Common pricing strategies

Cost based pricing

  • A strategy that adds a small mark-up or margin to the cost of producing your offer.
  • Ensure that when you costing, you factor in all variable and fixed costs.

Charge per hour

  • Commonly used by service-based businesses and contractors.
  • The per hour cost factors in all business costs including wages and overheads.

Skimming pricing

  • Often used for new products and services, especially technology where the product is deemed rare and high quality.
  • The initial price is set high and attracts 'early-adopters' who want the product or service now and are willing to pay.
  • When this group has been satisfied, the price is reduced to appeal to more price-sensitive customers.

Penetration pricing

  • Aims for high sales through a lower price.
  • Often used for products, services or experiences that would not attract an elite market.
  • Discourages competitors because of the low profit margin.
  • A large target market and a high volume of sales are needed to meet profit goals.

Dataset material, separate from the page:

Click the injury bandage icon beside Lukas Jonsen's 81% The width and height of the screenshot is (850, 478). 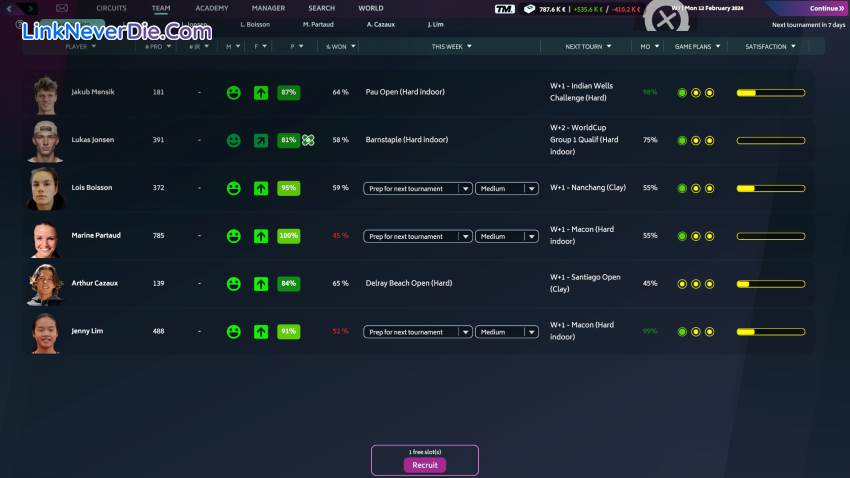[x=308, y=141]
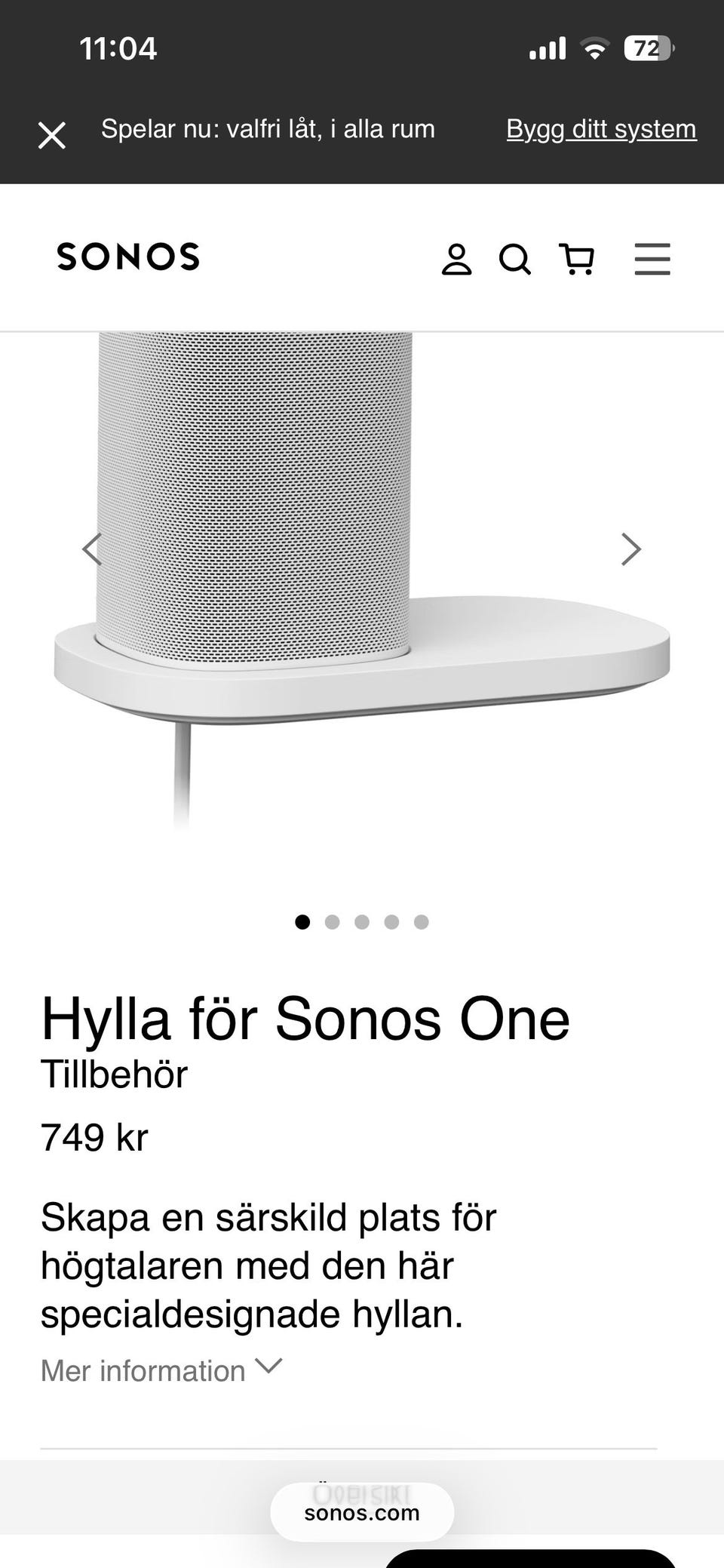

Image (or premium) pricing

  • The perceived image is more important to a customer than the actual price (e.g. a luxury car that sells for as much as a house).
  • Marketing should target the high end of the market and communicate the luxury on offer.
  • Customers are willing to pay top dollar because of the value they place on the product.

Discount pricing

  • Aimed at the budget end of the market where customers are willing to forgo some quality or service for a lower price.
  • Discounting is a difficult strategy to use long-term – sales volumes must be consistently high to maintain good profit levels.

Loss leaders

  • A product or service sold at a low price where you make little profit, or in some cases, a loss.
  • This heavily discounted item should entice new customers to visit your business.
  • While they buy the loss leader, they may also purchase other products or services with a higher profit margin (e.g. accessories, supplementary items, impulse buys).

Flexible pricing

Often businesses will employ flexible pricing models to better meet business and consumer needs. This may mean adding value to your offer, using dynamic pricing based on seasonal demand, providing bulk purchase discounts, loyalty discounts or through negotiation with key customers.

If you sell to multiple markets (e.g. you export to different countries), different pricing can be used. However, remember that if you sell via the internet, customers will be able to buy at your online price wherever they are (provided you ship to their area).